Dan Heffernan

Dan's Blog: The Gift of Criticism

Recently, my wife needed to go back to a doctor's office where she'd had some minor surgery done some months earlier.  She was in pain and was concerned about infection.  She called the office to find out when they could see her but was met with the proverbial "please leave a message" announcement, rather than being answered by a human.  Instead of leaving a message and sitting by the phone for the rest of the morning, she decided to drive to the office and see them face-to-face and ask in person for a last-minute appointment.  I decided to join her so we could chat on the way.

When we walked into the office, I knew we were going to have a less-than-pleasant customer service experience.  It was written all over the face of the receptionist.  She was cool, aloof, and lacking in compassion.  At least, that was the how I judged the cover of this particular book.  When my wife explained her situation, the woman met my expectations beautifully.  She did not express any concern for my wife's condition, no "Oh, I'm sorry to hear that" nor even a "let me see what I can do to help you."  Nothing.  Just a cold recitation of the one remaining appointment that day which my wife could not make due to a conflicting appointment elsewhere.  The receptionist became impatient when my ailing wife hesitated to grab the appointment, even though it would require a major rescheduling. 

Then the receptionist caught herself and said "Actually, that's tomorrow, not today.  The doctor is not in today.  I was looking at the wrong day.  Do you want the appointment tomorrow?"  Again, my wife hesitated and wondered aloud if she should just go to urgent care rather than wait.  The pain was acute.  And again, the receptionist became impatient and asked "Do you want the appointment or not?"

Now, if it hadn't been for us trying to get an appointment, I would have given this woman some constructive criticism.  It would have been a gift to her, from me.  Something told me that she would not have appreciated this gift, and, since we were at her mercy, we decided to let it go.

I strongly believe that the U.S.'s famous "excellent customer service" is slipping.  I am having poor customer service experiences more and more frequently.  It's happening in stores, hospitals, and restaurants.  Restaurants!  That bastion of annoying too-friendly wait staff who interrupt your meal asking "is everything all right?" Why do we put up with this?  Why don't we give the gift of criticism?  I say it's a gift because it lets us know when we aren't serving our customers well.  If we want delighted customers, we should want to improve our customer service in any way it is found lacking.  One of the best mechanisms for finding out where it is lacking is to be told by our customers themselves.  It's fantastic!  Because they usually tell you exactly what you need to do to improve. 

In a meeting with about a dozen of our clients some months ago, one of our clients started really criticizing the way we were doing something.  I was leading the meeting, and let him have his say.  He is a good client, though he can get a bit emotional.  I could see that some of my colleagues were getting upset that I was letting this client criticize us in front of other clients.  But I let him criticize away until he was done.  I then thanked him for his helpful input.  One of my colleagues came up to me in private after the meeting and said he was amazed first at how I thanked this client for his input, and second at how quickly the client calmed down after he saw that we weren't going to defend ourselves.  My thank you to him was sincere.  He was giving us a gift.  He was telling us what to do to improve.  Why on earth would we NOT want to hear him out?

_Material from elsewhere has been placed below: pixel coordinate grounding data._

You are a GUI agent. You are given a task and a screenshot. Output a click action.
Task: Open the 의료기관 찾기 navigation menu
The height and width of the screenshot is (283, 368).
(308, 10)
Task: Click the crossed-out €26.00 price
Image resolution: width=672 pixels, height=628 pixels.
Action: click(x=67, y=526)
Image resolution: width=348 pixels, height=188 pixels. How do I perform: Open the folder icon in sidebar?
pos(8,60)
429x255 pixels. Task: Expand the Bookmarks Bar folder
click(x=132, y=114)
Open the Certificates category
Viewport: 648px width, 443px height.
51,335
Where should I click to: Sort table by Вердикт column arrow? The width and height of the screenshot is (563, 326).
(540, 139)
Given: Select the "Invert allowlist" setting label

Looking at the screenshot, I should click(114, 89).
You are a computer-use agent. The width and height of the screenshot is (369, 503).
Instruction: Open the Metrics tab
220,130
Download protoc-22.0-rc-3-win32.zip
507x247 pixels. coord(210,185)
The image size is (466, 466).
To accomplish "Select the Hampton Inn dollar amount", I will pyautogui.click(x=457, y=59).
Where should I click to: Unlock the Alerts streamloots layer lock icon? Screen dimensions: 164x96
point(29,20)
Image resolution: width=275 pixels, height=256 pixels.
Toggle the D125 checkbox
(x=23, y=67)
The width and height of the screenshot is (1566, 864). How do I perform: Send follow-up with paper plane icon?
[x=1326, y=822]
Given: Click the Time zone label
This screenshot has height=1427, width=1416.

If you want to improve customer service, LISTEN to your customers.  They are telling you exactly what you need to know.  They are, in fact, handing you a gift, and you need to not only listen but thank them for it!  Yes, it can be unpleasant.  It's a bit like when I was a teenager and my older sister would tell me I had bad breath.  I didn't want to hear it, I might have wanted to deny it, but I sure was glad it was her and not my date that evening telling me!  

If we want to be the best, we have to know what to improve.  Our customers are usually more than happy to tell us what to do to improve.  Have the guts to ask!  And then be prepared to change those things that need changing.